Generalized Galilean Algebras and Newtonian Gravity

TL;DR

This paper constructs and analyzes generalized Galilean algebras as non-relativistic limits of relativistic algebras, explores their contractions and expansions, and links these structures to Newtonian gravity and potential dark matter interpretations.

Contribution

It introduces new generalized Galilean algebras, derives their relations via contraction and expansion methods, and connects non-relativistic gravity modifications to dark matter effects.

Findings

Generalized Galilean algebras of types I and II are constructed.

The non-relativistic limit of Einstein--Chern--Simons gravity modifies the Poisson equation.

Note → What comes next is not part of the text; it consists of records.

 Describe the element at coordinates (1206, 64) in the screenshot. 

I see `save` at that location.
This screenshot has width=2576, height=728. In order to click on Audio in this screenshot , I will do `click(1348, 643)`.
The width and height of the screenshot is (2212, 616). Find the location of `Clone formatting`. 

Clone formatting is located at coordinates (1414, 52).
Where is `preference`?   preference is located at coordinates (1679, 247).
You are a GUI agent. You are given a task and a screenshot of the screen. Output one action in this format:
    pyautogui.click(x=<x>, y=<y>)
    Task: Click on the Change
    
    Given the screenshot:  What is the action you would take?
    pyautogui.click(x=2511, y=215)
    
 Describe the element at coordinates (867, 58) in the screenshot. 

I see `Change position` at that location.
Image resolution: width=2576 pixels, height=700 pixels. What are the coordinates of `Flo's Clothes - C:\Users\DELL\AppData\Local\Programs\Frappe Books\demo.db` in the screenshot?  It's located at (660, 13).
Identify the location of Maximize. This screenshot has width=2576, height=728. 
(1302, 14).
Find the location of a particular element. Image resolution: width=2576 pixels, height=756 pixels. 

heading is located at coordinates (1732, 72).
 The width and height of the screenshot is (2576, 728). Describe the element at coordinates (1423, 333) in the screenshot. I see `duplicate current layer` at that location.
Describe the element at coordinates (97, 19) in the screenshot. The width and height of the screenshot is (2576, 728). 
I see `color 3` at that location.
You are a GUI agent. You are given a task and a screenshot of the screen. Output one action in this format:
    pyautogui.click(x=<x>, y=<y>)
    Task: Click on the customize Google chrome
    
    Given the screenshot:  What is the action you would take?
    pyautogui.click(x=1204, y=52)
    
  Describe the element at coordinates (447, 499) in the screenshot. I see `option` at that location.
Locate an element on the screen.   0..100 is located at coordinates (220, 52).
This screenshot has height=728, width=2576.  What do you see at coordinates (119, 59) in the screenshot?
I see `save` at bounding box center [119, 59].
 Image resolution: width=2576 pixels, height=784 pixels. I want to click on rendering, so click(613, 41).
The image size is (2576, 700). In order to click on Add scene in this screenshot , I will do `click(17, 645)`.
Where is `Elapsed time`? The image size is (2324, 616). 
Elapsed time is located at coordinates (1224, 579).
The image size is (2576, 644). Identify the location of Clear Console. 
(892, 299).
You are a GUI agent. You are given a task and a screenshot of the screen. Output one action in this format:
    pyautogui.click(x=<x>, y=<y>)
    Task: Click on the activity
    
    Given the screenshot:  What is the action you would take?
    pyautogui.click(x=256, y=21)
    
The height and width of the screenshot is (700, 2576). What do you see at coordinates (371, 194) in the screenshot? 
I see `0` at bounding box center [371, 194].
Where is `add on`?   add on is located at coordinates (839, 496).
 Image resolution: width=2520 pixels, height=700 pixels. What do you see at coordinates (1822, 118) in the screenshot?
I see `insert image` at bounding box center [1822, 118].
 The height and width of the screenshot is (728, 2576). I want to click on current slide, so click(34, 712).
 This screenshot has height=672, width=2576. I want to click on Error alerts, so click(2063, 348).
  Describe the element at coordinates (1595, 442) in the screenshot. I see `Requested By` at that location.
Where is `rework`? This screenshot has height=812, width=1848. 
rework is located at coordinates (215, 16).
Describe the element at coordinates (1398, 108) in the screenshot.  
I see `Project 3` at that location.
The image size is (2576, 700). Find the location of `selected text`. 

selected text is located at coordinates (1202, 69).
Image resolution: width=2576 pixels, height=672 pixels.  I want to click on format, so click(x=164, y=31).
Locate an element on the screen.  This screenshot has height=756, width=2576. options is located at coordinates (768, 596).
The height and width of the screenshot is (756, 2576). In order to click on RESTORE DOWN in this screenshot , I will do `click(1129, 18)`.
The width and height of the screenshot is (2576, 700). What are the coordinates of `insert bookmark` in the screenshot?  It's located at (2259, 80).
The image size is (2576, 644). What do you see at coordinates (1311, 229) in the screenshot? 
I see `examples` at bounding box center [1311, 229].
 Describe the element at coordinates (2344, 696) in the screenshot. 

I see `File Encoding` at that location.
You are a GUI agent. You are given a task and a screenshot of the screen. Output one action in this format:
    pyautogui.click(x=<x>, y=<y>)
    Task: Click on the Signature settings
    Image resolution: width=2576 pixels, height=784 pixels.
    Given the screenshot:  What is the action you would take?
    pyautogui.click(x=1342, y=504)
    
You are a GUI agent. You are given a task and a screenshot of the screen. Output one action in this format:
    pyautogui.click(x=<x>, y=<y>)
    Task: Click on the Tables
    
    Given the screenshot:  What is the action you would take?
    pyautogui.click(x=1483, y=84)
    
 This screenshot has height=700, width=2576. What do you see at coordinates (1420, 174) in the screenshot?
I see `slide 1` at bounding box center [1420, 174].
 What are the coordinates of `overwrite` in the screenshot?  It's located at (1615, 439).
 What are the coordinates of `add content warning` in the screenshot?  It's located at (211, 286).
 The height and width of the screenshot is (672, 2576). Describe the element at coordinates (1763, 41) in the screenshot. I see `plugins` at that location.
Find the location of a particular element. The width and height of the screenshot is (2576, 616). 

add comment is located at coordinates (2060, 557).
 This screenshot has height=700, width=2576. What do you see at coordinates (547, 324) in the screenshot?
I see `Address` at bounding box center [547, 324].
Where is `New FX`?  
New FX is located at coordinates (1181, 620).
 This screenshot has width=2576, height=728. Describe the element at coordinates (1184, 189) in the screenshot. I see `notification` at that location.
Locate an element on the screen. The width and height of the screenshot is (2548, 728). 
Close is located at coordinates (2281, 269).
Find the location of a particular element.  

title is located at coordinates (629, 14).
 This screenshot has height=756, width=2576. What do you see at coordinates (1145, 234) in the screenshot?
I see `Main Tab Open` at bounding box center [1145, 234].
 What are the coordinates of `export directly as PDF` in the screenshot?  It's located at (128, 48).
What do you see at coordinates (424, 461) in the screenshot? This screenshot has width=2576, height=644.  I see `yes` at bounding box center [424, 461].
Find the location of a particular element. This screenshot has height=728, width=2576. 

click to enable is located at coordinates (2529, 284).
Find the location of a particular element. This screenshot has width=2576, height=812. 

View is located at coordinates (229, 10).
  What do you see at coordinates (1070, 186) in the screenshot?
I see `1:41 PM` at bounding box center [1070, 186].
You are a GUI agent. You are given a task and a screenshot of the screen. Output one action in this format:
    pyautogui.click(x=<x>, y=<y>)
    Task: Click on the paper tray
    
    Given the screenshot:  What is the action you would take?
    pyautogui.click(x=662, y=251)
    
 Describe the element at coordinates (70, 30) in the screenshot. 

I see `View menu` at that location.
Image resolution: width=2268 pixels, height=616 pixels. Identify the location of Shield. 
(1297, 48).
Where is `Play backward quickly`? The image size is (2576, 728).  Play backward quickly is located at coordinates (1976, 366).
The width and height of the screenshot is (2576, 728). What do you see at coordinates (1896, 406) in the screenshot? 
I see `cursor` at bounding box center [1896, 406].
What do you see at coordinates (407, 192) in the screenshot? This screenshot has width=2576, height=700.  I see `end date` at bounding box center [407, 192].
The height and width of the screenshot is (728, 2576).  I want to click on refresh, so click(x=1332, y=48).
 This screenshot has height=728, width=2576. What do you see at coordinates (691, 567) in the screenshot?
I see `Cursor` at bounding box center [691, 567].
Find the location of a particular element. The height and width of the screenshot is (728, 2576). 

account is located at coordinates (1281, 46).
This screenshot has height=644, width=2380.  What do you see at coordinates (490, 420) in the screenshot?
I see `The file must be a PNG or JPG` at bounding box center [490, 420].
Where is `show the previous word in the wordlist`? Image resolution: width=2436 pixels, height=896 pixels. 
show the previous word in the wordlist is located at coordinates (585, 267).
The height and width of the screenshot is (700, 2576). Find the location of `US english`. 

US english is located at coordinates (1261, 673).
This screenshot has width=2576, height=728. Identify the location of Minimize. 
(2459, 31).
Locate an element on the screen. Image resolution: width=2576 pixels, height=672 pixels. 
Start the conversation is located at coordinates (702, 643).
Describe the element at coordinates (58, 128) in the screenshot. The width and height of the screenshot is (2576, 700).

Dark Matter effects may be explained as a non-relativistic limit of Dark Energy.

Abstract

The non-relativistic versions of the generalized Poincar\'{e} algebras and generalized $AdS$-Lorentz algebras are obtained. This non-relativistic algebras are called, generalized Galilean algebras type I and type II and denoted by $\mathcal{G}\mathfrak{B}_{n}$ and $\mathcal{G}\mathfrak{L}_{_{n}}$ respectively. Using a generalized In\"{o}n\"{u}--Wigner contraction procedure we find that the generalized Galilean algebras type I can be obtained from the generalized Galilean algebras type II. The $S$-expansion procedure allows us to find the $\mathcal{G}\mathfrak{B}_{_{5}}$ algebra from the Newton--Hooke algebra with central extension. The procedure developed in Ref. \cite{newton} allow us to show that the non-relativistic limit of the five dimensional Einstein--Chern--Simons gravity is given by a modified version of the Poisson equation. The modification could be compatible with the effects of Dark Matter, which leads us to think that Dark Matter can be interpreted as a non-relativistic limit of Dark Energy.